Em geral, as reacção de ciclo-adição nas quais duas ligações duplas originam um anel quadrado de ligações simples só podem ocorrer por acção da luz. Mas neste caso, a reacção é espontânea, originando, além da anemonina, outros polímeros. Inicialmente, parecia haver evidência química de que a estrutura  da anemonina seria “cara com cara” dos oxigénios, ou seja cis, o que, embora tenha sido aceite e explicado com base em várias teorias, parecia relativamente estranho. Essa molécula tem um plano de simetria perpendicular ao quadrado (os químicos dizem que é uma molécula Cs). Verificou-se mais tarde que a estrutura correcta era trans, com os oxigénios em posições opostas. A molécula resultante tem uma simetria especial perpendicularmente a esse quadrado central (se for rodada 180 graus fica igual, os químicos dizem que é uma molécula com simetria C2). Sabemos actualmente, com base em cálculos teóricos, que o primeiro caso é um isómero que tem energia muito mais elevada.

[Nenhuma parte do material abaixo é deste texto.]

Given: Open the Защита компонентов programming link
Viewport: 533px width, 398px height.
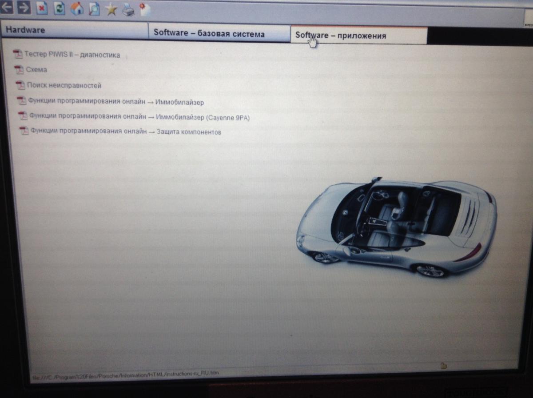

Cada um dos carbonos do quadrado ligados aos anéis está por sua vez ligado a substituintes diferentes. Assim, estes carbonos são designados assimétricos e temos duas possibilidades de estruturas diferentes para cada um dos isómeros em que uma corresponde à imagem no espelho da outra (como a mão esquerda e direita). É fácil imaginar as imagem no espelho não sobreponíveis destes dois isómeros. A formação de isómeros com os anéis em vértices opostos do quadrado também não parece ser favorecida, mas teoricamente estes podem ser até mais estáveis. Tudo isto é mais perceptível com os desenhos das estuturas que apresentarei mais tarde...
Junto a alguns exemplares de celidónia menor estavam várias plantas de celidónia maior (Chelidonium majus) também conhecida por erva das verrugas, que, na altura da Páscoa, se encontrava sem as características flores amarelas, mas é facilmente identificável pela seiva amarela escura. É também uma planta tóxica, com alguns usos tradicionais externos conhecidos, mas mais uma vez, todo o cuidado é pouco...

Uma outra planta cujo amarelo me chamou a atenção foi a que mais tarde identifiquei como sinos dourados (Forsythia x intermedia), um arbusto em que nunca havia reparado, mas que é impossível não nos fascinar. E foi por análise química e bioquímica deste arbusto que pela primeira vez se confirmou a actuação de uma proteína que cataliza uma síntese assimétrica (que produz apenas um isómero com actividade óptica de vários possíveis).